● **PASSAGE**
++++++++

Throughout high school Alan continued to publish work with the News Tribune, writing cover stories for the weekend section as he continued to grow as a writer. After graduation he attended Princeton University.

During his college years Alan wrote for a slew of campus publications including Princeton Alumni Weekly, Daily Princetonian, and Business Today. Alan also spent a lot of his time writing song lyrics and comedy sketches for student theater productions.

By the time Deutchman was ready to graduate from college, he already had an impressive resume of summer internships including The Wall Street Journal, US News and World Report, American Society of Magazine Editors, was actively writing for Newsweek, and had written and published a book when he was 18 on how to get college scholarships, giving him a real taste in professional writing. Yet, Deutchman recalls still struggling to landing his first job.

“I applied to big city newspapers because I wanted to report and write my own stories, and they all said call back when you’ve had four to seven years of professional experience and I didn’t want to go back to a small town newspaper — I had been doing that since I was 14,” said Deutchman.

So Deutchman took a risk and used the money his parents had saved up for him to go to grad school and moved to an apartment in New York instead in hopes of meeting the right people and getting the right opportunities.

Just when Deutchman began to feel like he was making the wrong move and spending his grad school money on nothing, he landed a job as a fact checker and researcher for Fortune Magazine.

++++++++

● **DATASET EXCERPT**
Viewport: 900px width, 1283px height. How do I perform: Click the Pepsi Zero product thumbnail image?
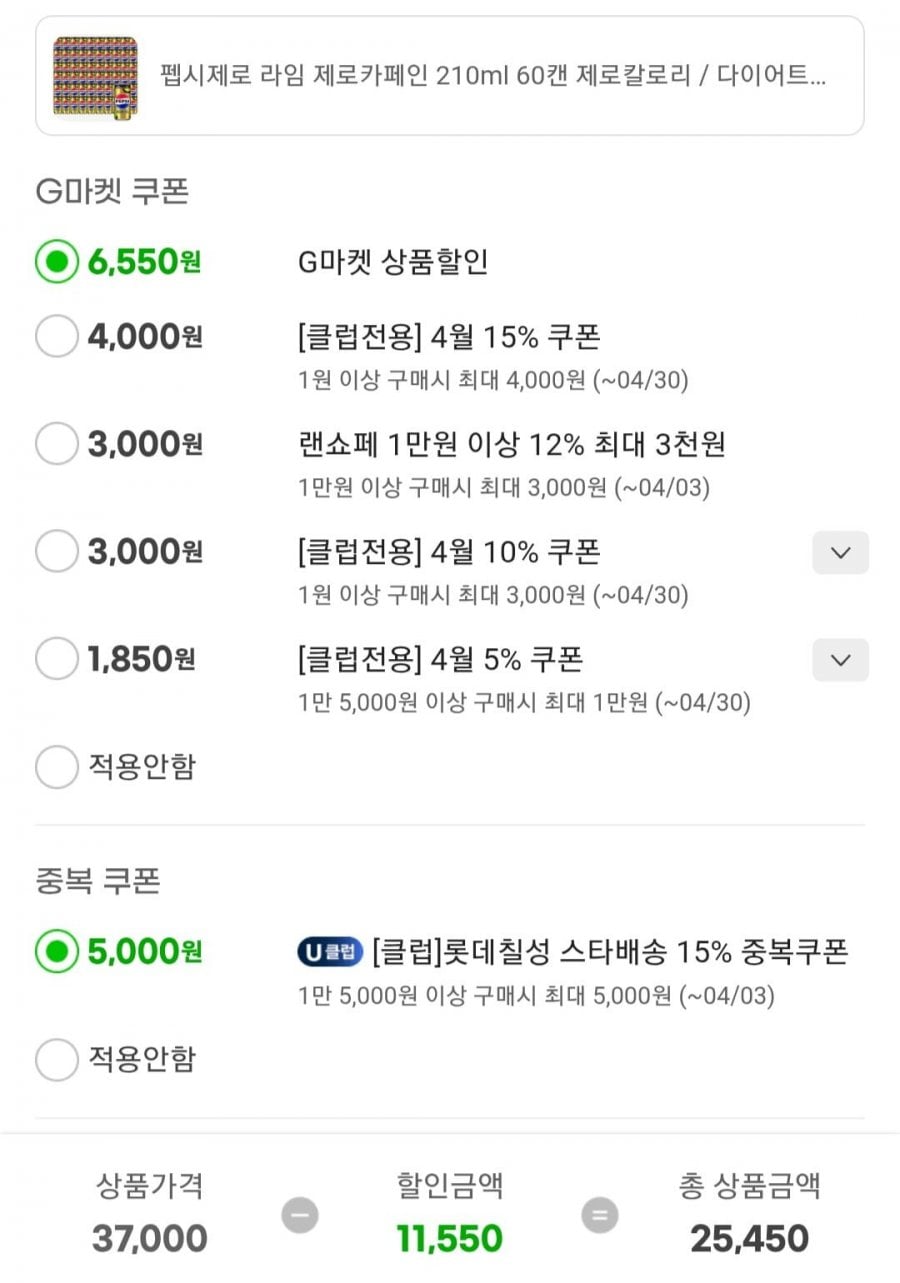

++++++++

● **EXERCISES TO COMPLETE**
a – In the Deutchman profile, what job did he finally get at Fortune Magazine?
b – For each statement, say whether the Deutchman profile agrees with it: (i) Deutchman wrote and published a book about getting college scholarships when he was 18. (ii) After college, Deutchman returned to working at a small town newspaper. (iii) Deutchman spent the money his parents had saved for grad school on moving to New York.
c – Pick up the Deutchman profile after its final sentence and write a few more lines.
Nothing in the listing is needed here.

● **ANSWER SET**
a – He was hired as a fact checker and researcher.

b –
(i) Yes: "had written and published a book when he was 18 on how to get college scholarships"
(ii) No: "I didn’t want to go back to a small town newspaper"
(iii) Yes: "used the money his parents had saved up for him to go to grad school and moved to an apartment in New York"

c –
In addition to working as a fact checker, Deutchman would spend his nights and weekends crafting story pitches and sharing them in meetings only to have his story ideas assigned to other writers. But soon enough an idea of reporting on venture capital gave Deutchman the chance to fly across the country and write his first big story for Fortune.

After a couple years of fact checking, Deutchman got promoted to staff writer and wrote his first cover story for the magazine on 25-year-olds and their attitudes towards business. Deutchman recalls the issue doing incredibly well in part because one of the guys he interviewed looked like a young Tom Cruise and having him on the cover was a nice contrast from the usual old guys on the cover of Fortune.

With Fortune, Deutchman moved out to San Francisco to become the magazine’s west coast correspondent at the perfect time – when the Internet started to come into fruition which allowed him to do reporting in Seattle, Los Angeles, Silicon Valley, and beyond as the Internet and tech became something everyone was interested in reading.

After four years of working in New York and three years working in San Francisco, Deutchman wanted a change. “When I turned 30 I thought ‘I just spent my 20s writing for business magazines’ and it was great experience, but there were so many other things I was interested in writing about like arts and culture, politics, and I wanted to go in a creative, literary direction with my writing,” he said.

During his year as a freelance writer in San Francisco, Deutchman received some of the wackiest story assignments which involved visiting a prison and almost getting arrested.

He received an assignment from Details Magazine to write about street prostitution in San Francisco near Union Square where street walkers were everywhere. The city created a program where they’d send police women undercover as prostitutes, and when men would solicit their services the police women would arrest them.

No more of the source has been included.